--- Records shown ---

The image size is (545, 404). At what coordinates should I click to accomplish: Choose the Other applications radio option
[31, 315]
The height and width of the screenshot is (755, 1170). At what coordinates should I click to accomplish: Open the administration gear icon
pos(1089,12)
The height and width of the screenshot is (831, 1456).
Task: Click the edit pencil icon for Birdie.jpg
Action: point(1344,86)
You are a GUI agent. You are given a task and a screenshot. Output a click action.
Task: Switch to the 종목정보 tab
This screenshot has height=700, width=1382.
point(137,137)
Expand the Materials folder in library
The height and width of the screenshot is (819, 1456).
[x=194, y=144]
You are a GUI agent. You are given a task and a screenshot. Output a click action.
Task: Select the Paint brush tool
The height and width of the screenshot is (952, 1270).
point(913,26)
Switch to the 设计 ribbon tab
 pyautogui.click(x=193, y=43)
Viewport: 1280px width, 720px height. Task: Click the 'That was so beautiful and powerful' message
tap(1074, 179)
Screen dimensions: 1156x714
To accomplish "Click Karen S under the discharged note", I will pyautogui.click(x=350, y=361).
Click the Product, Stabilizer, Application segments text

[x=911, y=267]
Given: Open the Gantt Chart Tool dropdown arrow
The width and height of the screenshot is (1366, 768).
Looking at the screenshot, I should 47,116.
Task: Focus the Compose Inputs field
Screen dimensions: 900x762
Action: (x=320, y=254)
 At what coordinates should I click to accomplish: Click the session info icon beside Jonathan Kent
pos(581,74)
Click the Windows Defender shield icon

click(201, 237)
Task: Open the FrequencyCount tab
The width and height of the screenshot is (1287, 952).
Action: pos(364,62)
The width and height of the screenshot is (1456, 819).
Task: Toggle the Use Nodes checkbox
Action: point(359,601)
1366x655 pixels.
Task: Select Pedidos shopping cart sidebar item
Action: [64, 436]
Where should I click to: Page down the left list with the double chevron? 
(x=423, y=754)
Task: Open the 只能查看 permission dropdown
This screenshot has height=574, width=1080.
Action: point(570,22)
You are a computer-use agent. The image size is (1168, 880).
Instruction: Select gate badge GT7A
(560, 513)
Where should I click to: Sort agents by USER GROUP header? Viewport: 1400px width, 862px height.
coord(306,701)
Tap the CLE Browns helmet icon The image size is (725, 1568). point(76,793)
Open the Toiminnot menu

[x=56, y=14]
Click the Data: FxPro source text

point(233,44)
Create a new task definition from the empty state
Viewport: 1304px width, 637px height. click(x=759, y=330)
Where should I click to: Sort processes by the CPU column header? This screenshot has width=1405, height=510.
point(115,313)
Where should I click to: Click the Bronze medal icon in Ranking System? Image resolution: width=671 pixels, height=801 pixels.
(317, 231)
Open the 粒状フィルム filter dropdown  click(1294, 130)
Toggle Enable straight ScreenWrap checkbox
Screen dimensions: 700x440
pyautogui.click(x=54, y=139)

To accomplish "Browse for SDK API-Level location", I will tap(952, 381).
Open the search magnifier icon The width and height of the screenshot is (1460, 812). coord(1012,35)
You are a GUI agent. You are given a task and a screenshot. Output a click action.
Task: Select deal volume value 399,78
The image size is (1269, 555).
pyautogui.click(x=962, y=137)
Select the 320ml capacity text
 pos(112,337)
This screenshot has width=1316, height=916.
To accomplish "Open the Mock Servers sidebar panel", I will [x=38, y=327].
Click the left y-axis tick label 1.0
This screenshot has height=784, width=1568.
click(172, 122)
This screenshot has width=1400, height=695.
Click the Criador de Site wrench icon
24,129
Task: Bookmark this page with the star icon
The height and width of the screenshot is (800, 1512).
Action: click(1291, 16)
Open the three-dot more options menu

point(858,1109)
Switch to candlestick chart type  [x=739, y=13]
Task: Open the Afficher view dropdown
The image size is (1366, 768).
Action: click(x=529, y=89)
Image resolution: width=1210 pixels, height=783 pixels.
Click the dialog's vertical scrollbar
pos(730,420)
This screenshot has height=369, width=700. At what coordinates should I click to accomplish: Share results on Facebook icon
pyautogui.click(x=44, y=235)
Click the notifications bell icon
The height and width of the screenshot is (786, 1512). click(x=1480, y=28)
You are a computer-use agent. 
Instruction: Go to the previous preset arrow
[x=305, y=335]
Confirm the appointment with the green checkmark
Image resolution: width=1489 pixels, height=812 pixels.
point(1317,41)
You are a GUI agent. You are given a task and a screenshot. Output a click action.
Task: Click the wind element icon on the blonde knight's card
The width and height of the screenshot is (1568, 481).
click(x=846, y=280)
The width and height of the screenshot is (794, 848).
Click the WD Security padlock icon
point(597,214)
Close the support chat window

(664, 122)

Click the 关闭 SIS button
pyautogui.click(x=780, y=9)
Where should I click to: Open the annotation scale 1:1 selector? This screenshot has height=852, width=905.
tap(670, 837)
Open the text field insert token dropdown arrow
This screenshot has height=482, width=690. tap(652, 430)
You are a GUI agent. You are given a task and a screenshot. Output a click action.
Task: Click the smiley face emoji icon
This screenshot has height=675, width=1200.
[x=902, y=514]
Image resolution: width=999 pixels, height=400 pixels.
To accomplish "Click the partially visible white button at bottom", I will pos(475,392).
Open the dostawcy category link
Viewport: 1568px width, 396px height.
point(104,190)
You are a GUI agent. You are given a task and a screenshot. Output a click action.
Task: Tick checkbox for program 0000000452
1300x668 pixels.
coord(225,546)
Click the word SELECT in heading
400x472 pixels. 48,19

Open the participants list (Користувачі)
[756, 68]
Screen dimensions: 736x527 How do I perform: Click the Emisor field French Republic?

---

_Short problem_
Can you retype the material from its first line through the line containing "Action: point(1344,86)", including both of those lines?

_Finished task_
The image size is (545, 404). At what coordinates should I click to accomplish: Choose the Other applications radio option
[31, 315]
The height and width of the screenshot is (755, 1170). At what coordinates should I click to accomplish: Open the administration gear icon
pos(1089,12)
The height and width of the screenshot is (831, 1456).
Task: Click the edit pencil icon for Birdie.jpg
Action: point(1344,86)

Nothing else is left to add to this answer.